WORK INSTRUCTIONS
Put the lines starting with the one that contains "Upvote the 'Соник повзрослел' post" and ending with the one that contains "This screenshot has", both included, into a JSON list of strings with one string per line. Leave out blank lines and pictures.

DATA TO USE
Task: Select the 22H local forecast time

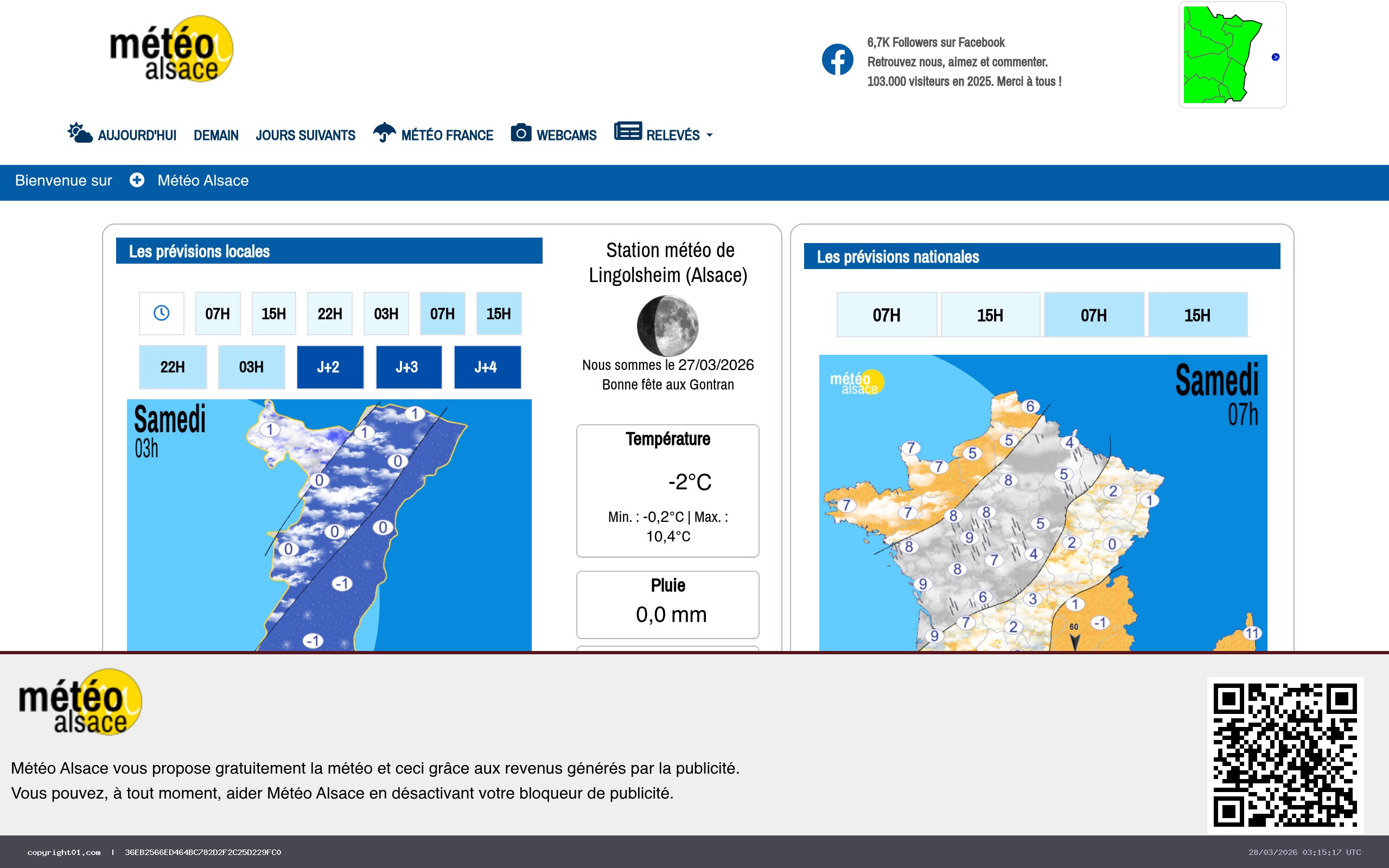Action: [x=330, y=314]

...

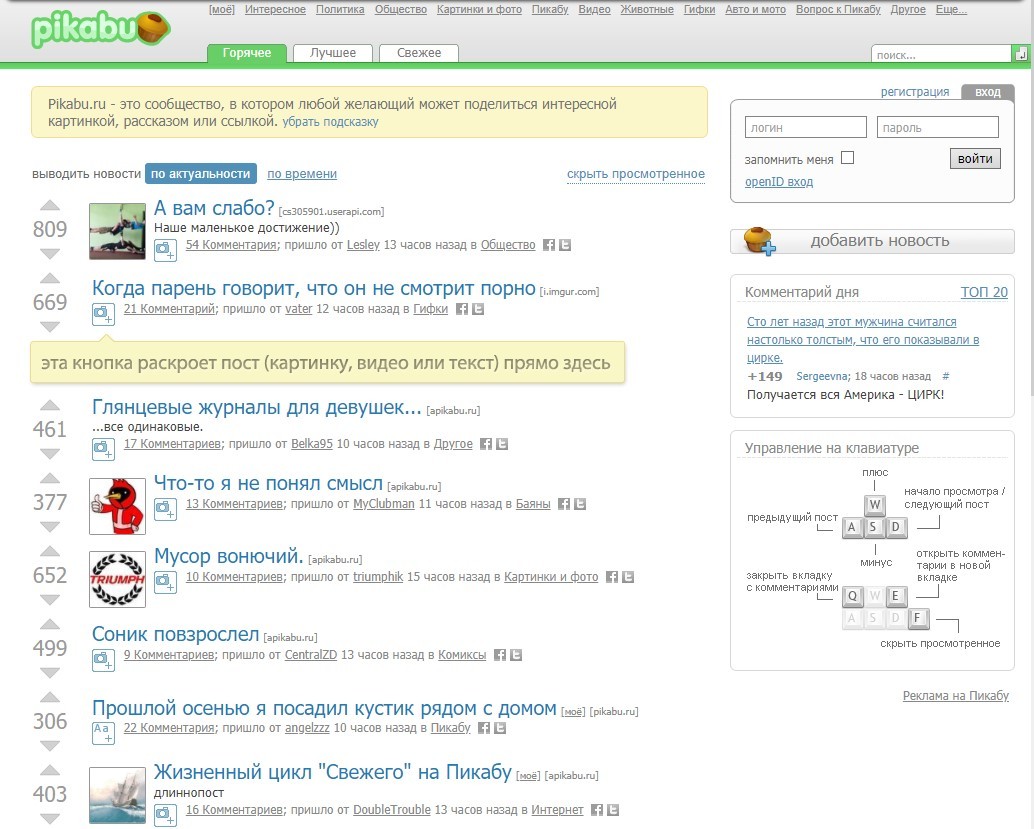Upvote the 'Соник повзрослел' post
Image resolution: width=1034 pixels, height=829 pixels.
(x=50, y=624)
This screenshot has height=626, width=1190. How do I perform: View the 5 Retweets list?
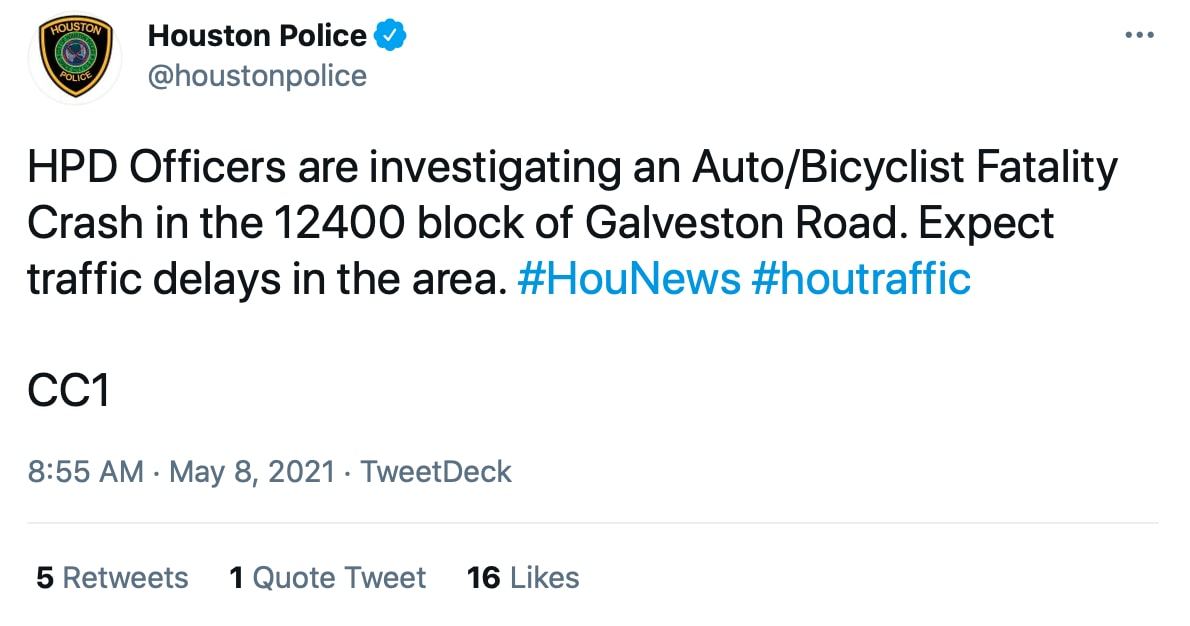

SOLUTION
[
  "Upvote the 'Соник повзрослел' post",
  "Image resolution: width=1034 pixels, height=829 pixels.",
  "(x=50, y=624)",
  "This screenshot has height=626, width=1190. How do I perform: View the 5 Retweets list?"
]